→ DOCUMENT EXCERPT
>>>>>

# Any recommendations for boring bar sets?



## ScrapMetal (Aug 29, 2012)

I'm trying to get tooled up for using my Wells-Index 860 mill and I've already gotten a couple of boring heads.  Now I need to purchase some boring bars for them.

Both heads can take 3/4" shank bars so that narrows it down a bit.  Where I run in to trouble is the choice between HSS/Cobalt and carbide cutting tips.  I've also seen the indexable insert types but I'm not real comfortable going that route as of yet.

The top speed of the W-I is about 4000rpm.  I plan on milling a wide variety of metals.  I've already done some small aluminum parts, the next project is in brass and after that I have some 4140 steel to mangle.

I know that there is seldom a "perfect" answer that will take care of all it's needs but to start I'm trying to determine which would cover the most ground or be most useful at this point.  I'd also like to hear which brands you prefer to work with as the quality, I'm sure, varies as much as the prices.

Thanks guys,

-Ron


----------



## Metalmann (Aug 29, 2012)

http://littlemachineshop.com/products/product_view.php?ProductID=3694


http://littlemachineshop.com/products/product_view.php?ProductID=3832


http://tool.wttool.com/tools/Boring Bar Set



Here are some places to get you started.


----------



## pineyfolks (Aug 29, 2012)

I use both, The brazed carbide are cheap but I like the HSS/Cobalt. There easier to sharpen or grind special profiles on than the carbide at least for me. In time you will end up with all types.

<<<<<

→ WHAT THIS TASK INVOLVES
According to the boring bar thread, what shank size can both of the poster's boring heads take?

→ RECORDED DATA

>>>>>

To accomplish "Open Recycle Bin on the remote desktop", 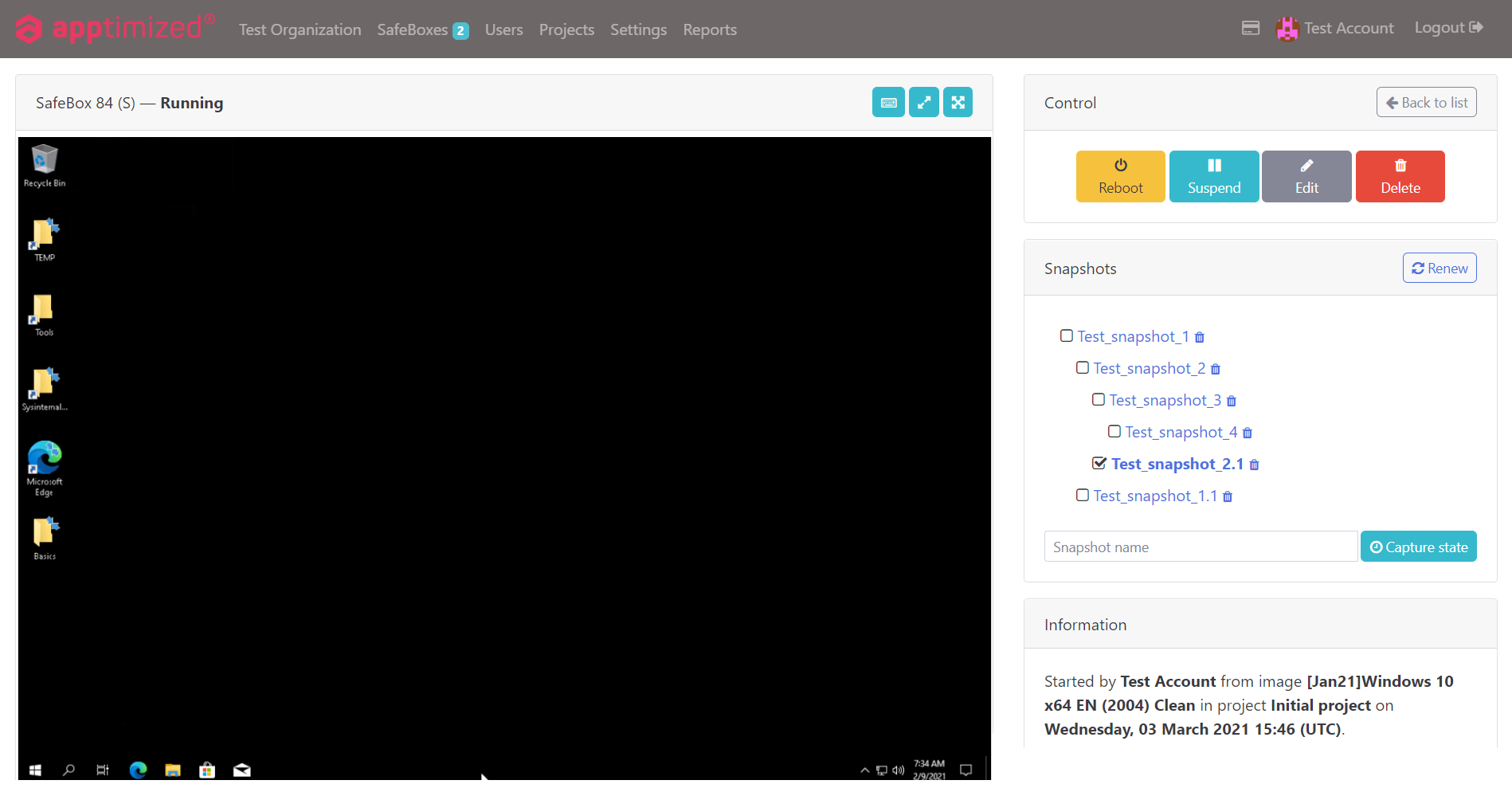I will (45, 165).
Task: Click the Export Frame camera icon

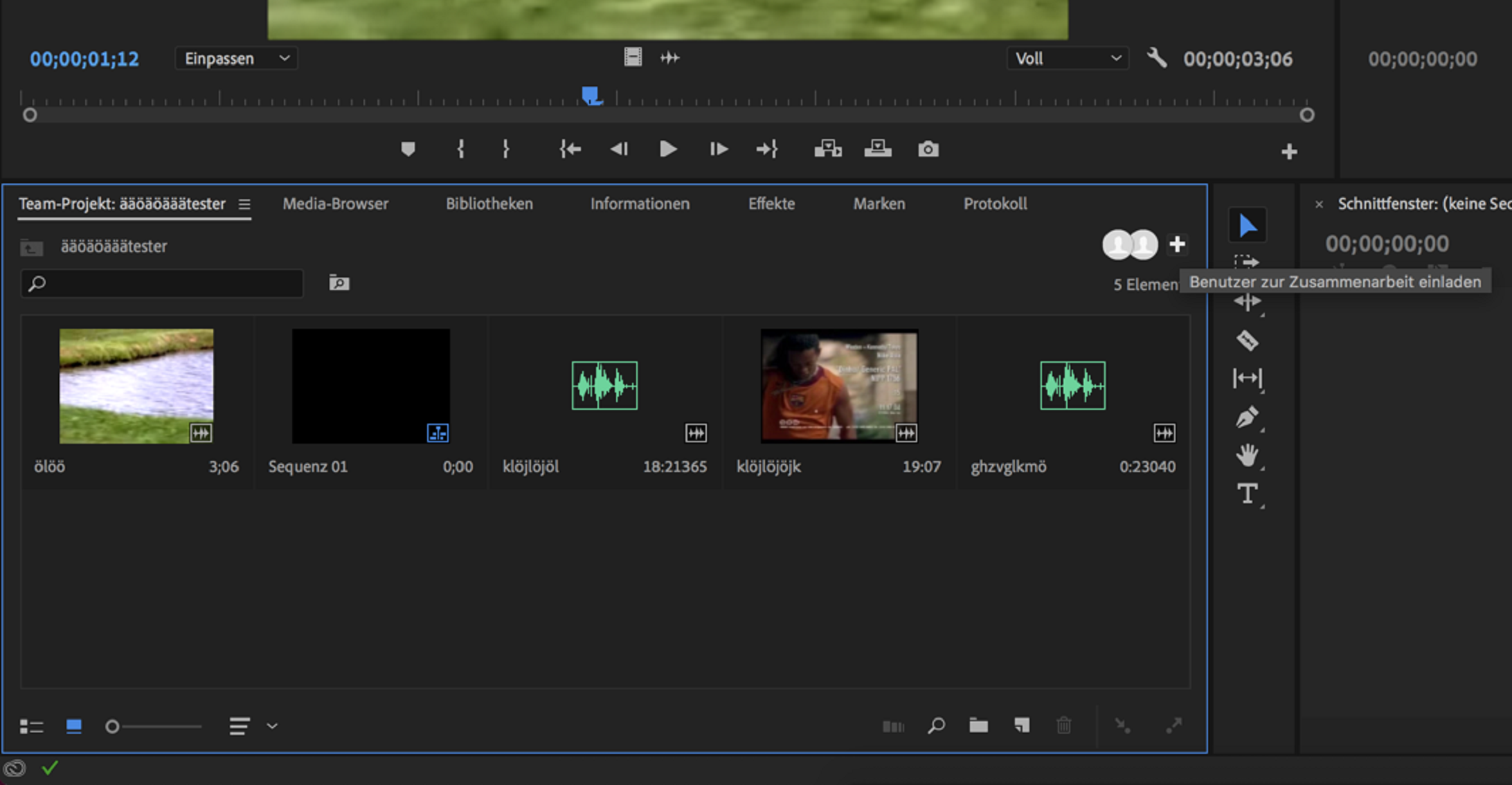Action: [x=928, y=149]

<<<<<

→ TASK SOLUTION
3/4" shank bars.